Shut Up

I thought I was dead when I found her

3rd of October 2000
A millimeter deviation from the route of existential destruction I’ve been forced to walk on:
I’ve met an actual human being with whom I am not reluctant to be associated.
But this feeling of interest is the worst feeling that my brain could’ve gotten intoxicated on; if there is a cure, please God, send me a receipt…
And make it free, because I’m sick of working…and I really can’t get rid of the cause behind it.
She’s my neighbor, you see, so unless I move out, everything I do is useless.
She asked me is I was new, presumably she hadn’t seen me around, which made me pinpoint her problem: she was new.
What could I say? That, no, I was here since ’91, but I had taken three years of absence from existence to fix my brain? Or maybe that I killed my sister and had to be thrown in a mental institution because I kept seeing her face?
Oh, and, by the way doc, your pills are only candies, because Lorelai’s wet eyes still scare the shit out of me in the mornings.
I told her that I was new, that I had moved from Phoenix, that I stood inside the house all day long, watching the fan like a retard (or a slug) and that I live in apartment no. 301.
She had so many questions that I got exhausted only by listening them, but she also had answers: she was from San Francisco, she had a very moody brother and she lived a floor from me, in apartment no. 201.
That information, I recall, were said with such a velocity that I seriously thought she had a sugar problem, but it turned out that she was late for school.
And even though she was late, she stopped for a few minutes to talk to me, which is not what normal people would do. They would kill you and not stop if they were late…
And that is exactly why I like her so much: she’s a weirdo, just like me…

20th of October 2000
The entire city rejects me.
When I walk the streets, eyes burn holes in me and then close to let the wounds ebb.
Whispers haunt my presence like the wails of Irish banshees, grieving the death of any soul that will approach me.
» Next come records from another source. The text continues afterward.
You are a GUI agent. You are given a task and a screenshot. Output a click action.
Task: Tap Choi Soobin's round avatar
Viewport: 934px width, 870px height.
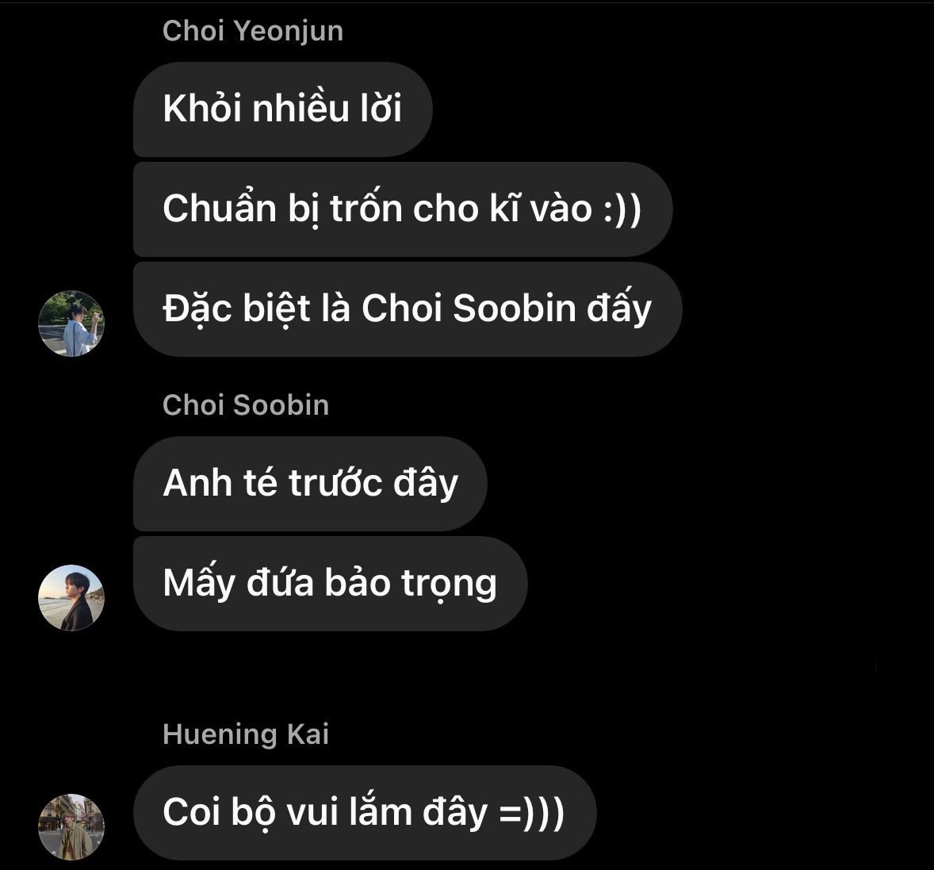71,598
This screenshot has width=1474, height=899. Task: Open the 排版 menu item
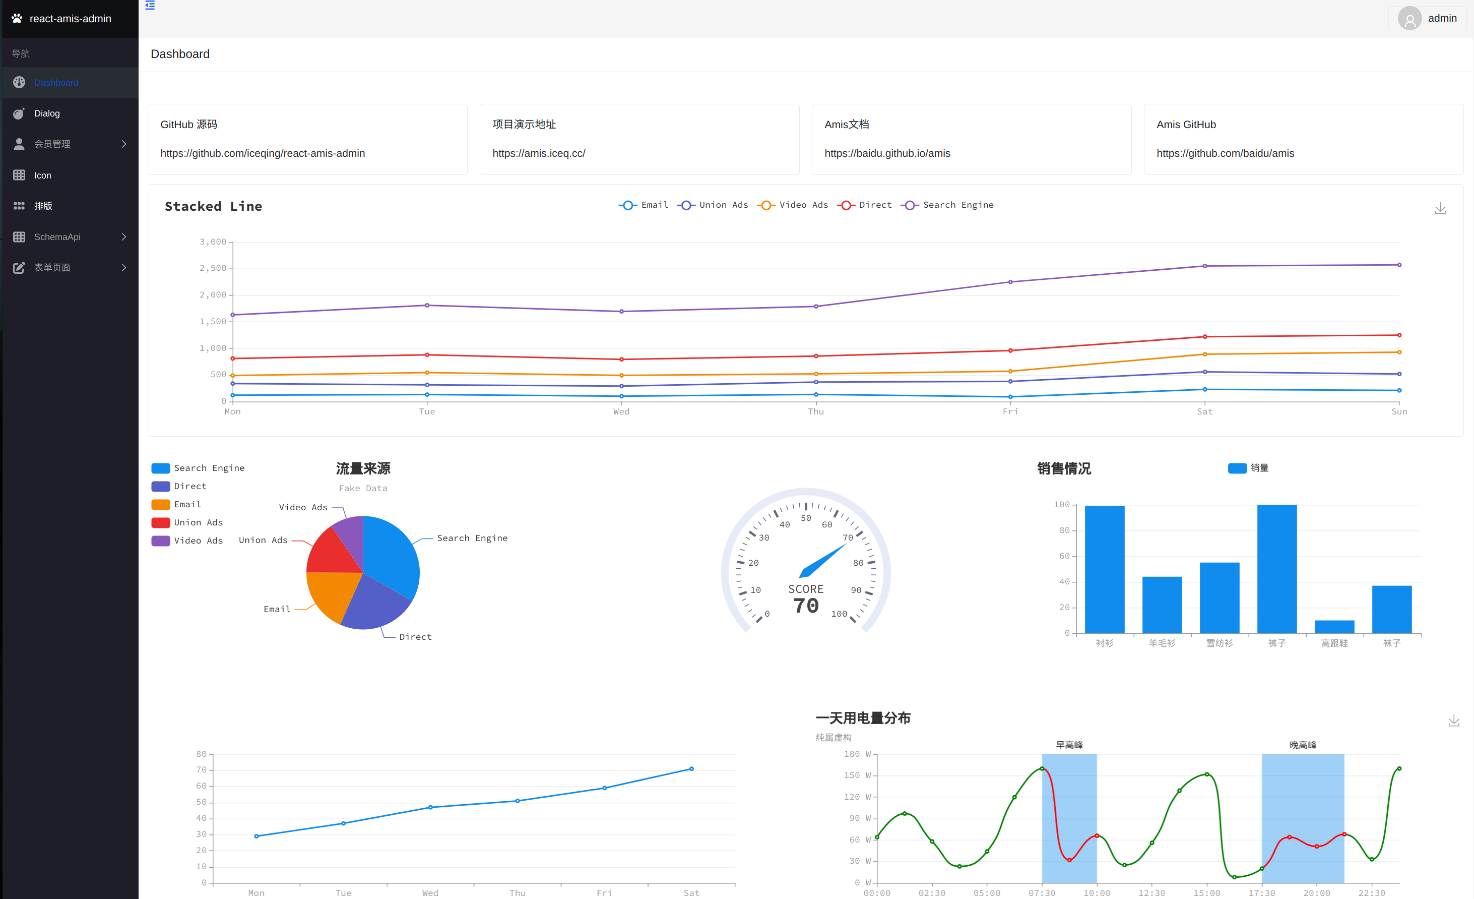[x=43, y=206]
Despite this clear warning, somebody jumped around me like a shielding dome.
Today I met Uriel Nicks, the name that scares the world more than mine.
He put his tense palm on the boy’s shoulder when he said that I disgusted him. It was a mere whisper, but I heard. I always hear. ‘He’s that guy that killed his own sister’;’He gives me the creeps’;’I wish he would go away’.
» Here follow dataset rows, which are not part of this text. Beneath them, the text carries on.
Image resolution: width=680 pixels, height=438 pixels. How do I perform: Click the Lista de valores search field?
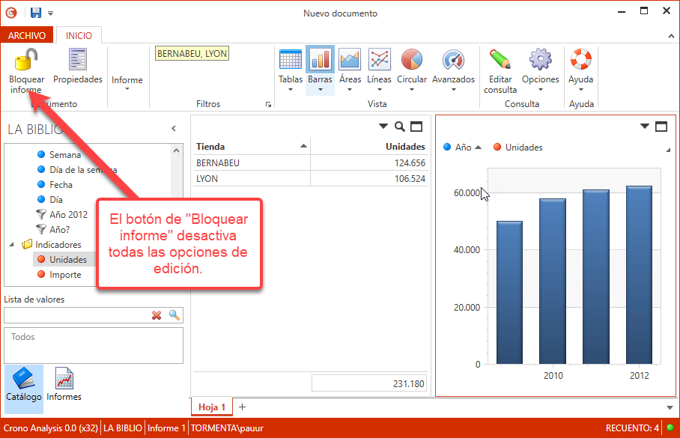click(76, 315)
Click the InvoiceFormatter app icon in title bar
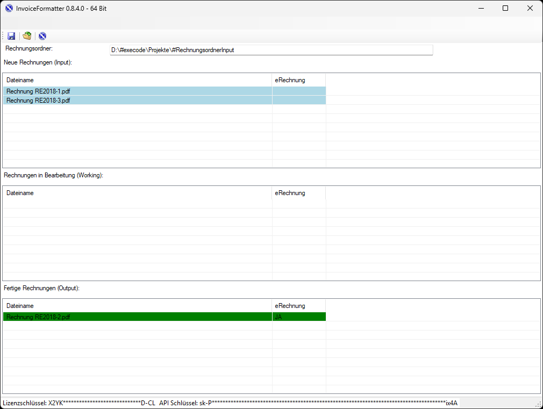Viewport: 543px width, 409px height. click(x=9, y=8)
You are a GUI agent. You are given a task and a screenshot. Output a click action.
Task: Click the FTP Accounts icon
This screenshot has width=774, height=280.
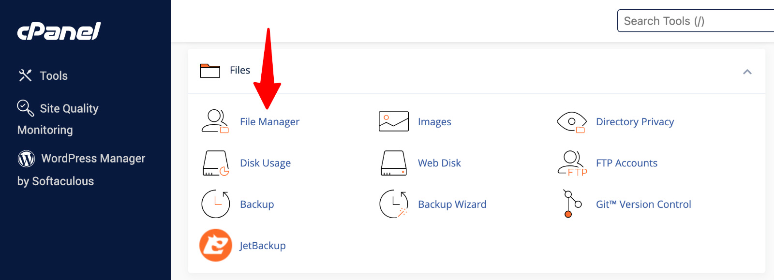(572, 163)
I’ve already been away for three years and I still want to leave. I hate this dirt that craves to be my resting place…
Anyway, Uriel made four eyes snap toward him, drawing the attention from my interested self, and those four eyes withered beneath his murderous glare.
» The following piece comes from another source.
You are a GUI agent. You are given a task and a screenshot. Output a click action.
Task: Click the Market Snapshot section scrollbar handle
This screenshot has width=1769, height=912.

‘He disgusts you, eh? You’d be pretty disgusting yourself if I bashed your face in,wouldn’t you be?’
And they were silenced for the rest of the day.
I remained sour and dark, my reaction to kindness since I returned from that lovely brain-washing facility.Kindness, unrequested, is a sign of hidden motives, usually dangerous motives.
I don’t want any danger in my life right now…
But my eyes seemed to crave it; I studied him and made visual remarks on every aspect of him that interested me, those features that might’ve scared the entire city. He glared back.
‘I didn’t do that for you, so you’d better not thank me’
‘Wasn’t going to’
He confuses me and confusion is higher on my ‘not-want’ list.